Şair Hüseyin ağabey ulusal dergilerde de şiirler yayınlamaya başladığına göre artık işi çok titizlikle yapıyor demektir. İlk kitabında gördüğü ilgi büyüktü. Maraş kitap fuarında üç yüz kitap imzalaması bir şiir kitabı için çok büyük bir başarı. Burada şairin insan tarafının ve beşeri ilişkilerinin rolü de büyük. Herkesle anlaşabilen, herkesle iletişime geçebilen bir iyi insan Hüseyin Gök. Böyle olunca yıllardan beri oluşturduğu dostluk meyvesini verdi ve Maraş fuarında kitabı üç gün içinde üç yüz adet satıldı. Bu tür durumlar şiir kitaplarının satılmadığı günümüzde şiirle uğraşanlara umut veriyor. Demek ki şiiri sunmasını bilirseniz şiir kitabı satılır hükmüne ulaştırıyor bizi. Bir de bu kitabın şair Arif Ay’ın onayından geçmiş olduğunu düşünmek gerekiyor.
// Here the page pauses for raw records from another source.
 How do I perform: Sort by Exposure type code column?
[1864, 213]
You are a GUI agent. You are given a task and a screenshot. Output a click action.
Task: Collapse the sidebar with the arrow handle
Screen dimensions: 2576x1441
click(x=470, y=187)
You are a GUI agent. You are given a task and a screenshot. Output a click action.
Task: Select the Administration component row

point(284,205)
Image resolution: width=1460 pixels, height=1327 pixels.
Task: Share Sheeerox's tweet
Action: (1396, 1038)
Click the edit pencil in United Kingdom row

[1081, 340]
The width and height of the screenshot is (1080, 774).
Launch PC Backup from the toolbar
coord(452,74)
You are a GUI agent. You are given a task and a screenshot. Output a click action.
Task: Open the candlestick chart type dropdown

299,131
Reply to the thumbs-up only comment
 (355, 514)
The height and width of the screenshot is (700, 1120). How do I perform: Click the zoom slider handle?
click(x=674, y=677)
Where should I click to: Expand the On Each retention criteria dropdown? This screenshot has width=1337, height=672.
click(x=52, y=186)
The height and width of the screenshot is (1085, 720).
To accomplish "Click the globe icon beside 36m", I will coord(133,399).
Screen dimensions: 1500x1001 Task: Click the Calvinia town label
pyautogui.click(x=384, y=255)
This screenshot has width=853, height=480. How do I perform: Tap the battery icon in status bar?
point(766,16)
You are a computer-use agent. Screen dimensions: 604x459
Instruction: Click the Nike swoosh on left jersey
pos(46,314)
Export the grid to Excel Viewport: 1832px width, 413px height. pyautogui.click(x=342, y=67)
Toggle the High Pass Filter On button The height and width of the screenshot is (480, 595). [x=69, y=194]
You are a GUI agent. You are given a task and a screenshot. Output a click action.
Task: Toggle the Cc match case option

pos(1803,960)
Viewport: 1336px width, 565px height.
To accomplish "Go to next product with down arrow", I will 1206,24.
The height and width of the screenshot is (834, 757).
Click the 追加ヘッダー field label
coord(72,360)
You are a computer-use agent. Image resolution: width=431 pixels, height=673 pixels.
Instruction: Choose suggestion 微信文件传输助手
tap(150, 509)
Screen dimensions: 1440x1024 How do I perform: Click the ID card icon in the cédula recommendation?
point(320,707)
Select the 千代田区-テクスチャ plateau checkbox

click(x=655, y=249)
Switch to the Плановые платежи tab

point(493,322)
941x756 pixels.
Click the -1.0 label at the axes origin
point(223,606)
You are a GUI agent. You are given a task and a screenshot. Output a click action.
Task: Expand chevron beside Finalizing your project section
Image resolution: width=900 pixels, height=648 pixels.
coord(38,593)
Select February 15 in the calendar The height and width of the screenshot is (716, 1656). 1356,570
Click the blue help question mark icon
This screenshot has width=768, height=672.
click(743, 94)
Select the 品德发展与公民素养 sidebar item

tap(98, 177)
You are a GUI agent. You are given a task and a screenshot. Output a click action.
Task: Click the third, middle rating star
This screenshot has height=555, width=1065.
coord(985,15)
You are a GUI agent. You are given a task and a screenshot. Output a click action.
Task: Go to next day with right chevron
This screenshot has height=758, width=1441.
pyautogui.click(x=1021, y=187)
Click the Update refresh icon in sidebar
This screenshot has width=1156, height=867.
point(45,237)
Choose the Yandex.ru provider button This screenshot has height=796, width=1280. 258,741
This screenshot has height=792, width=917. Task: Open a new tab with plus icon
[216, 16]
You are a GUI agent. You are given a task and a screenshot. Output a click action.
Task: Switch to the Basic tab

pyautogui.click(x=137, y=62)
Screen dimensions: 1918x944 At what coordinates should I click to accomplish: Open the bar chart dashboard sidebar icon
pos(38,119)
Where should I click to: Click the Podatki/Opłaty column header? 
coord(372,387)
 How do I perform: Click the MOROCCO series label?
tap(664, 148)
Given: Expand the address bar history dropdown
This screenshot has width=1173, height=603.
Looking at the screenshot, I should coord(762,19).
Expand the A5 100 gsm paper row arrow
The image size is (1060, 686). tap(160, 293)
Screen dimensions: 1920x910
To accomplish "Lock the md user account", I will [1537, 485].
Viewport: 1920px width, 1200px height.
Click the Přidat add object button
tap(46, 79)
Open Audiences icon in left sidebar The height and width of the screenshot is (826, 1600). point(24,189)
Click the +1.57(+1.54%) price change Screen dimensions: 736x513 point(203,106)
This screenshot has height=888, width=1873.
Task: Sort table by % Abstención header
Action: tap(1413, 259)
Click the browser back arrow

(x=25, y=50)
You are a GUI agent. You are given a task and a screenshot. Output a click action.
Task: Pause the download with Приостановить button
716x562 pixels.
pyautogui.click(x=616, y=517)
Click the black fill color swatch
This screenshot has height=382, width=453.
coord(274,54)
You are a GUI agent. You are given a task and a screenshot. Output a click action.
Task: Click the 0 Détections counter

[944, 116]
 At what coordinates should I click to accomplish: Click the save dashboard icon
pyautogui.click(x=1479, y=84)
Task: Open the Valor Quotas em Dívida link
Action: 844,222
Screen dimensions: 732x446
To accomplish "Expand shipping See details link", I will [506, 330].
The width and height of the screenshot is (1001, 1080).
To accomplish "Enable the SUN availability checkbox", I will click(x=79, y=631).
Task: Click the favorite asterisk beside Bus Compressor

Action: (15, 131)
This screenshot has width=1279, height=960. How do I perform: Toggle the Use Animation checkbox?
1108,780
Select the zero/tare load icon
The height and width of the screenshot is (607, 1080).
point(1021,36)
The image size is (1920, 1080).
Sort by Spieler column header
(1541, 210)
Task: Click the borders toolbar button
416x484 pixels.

Bir şair, hele de Türk şair, kendini bir tasavvuf geleneğine bağlamalıdır. Türk sanatının gelişme olanağını tasavvuf sağlamıştır. Şair Gök, tasavvuf geleneğinin neresinde duruyor bilemiyorum ama “aşk kılıcınla vur artık/ azadlığın olayım” dizeleri vahdeti vücut anlayışına yaslı olduğunu işaretliyor.
Sabır Atları kitabından ötürü şair Gök’ü kutluyorum. Heyecanla, aşkla, sevgiyle, tutkuyla her edebiyat mahviline koşmasını, genç edebiyatçılarla ilgilenmesini de takdirle karşılıyorum. Maraş edebiyatın başkenti deniyor. Şiirin merkezi deniyor. Şairi bol bir şehir Maraş. Sayın Gök de Maraş’ta yaşayan ve şiirini burada söyleyen bir şair.
Şair Gök’ten bundan sonra daha imge yüklü, eleneğe daha bağlı ve uzun dizelerden oluşan şiirler beklediğimizi de söylemek istiyorum. İyi okumalar dilerim efendim.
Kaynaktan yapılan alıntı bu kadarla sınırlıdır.